═══ Material for this task
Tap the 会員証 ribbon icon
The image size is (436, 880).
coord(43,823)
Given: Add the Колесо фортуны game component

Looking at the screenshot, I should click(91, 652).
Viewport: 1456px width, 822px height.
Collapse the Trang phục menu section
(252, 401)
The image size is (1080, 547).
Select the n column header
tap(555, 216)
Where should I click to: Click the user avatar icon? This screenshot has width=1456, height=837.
══════
Exercise: Gather every line above that contains the string "icon" and copy each one out in full. Case counts.

Result for this exercise:
Tap the 会員証 ribbon icon
Where should I click to: Click the user avatar icon? This screenshot has width=1456, height=837.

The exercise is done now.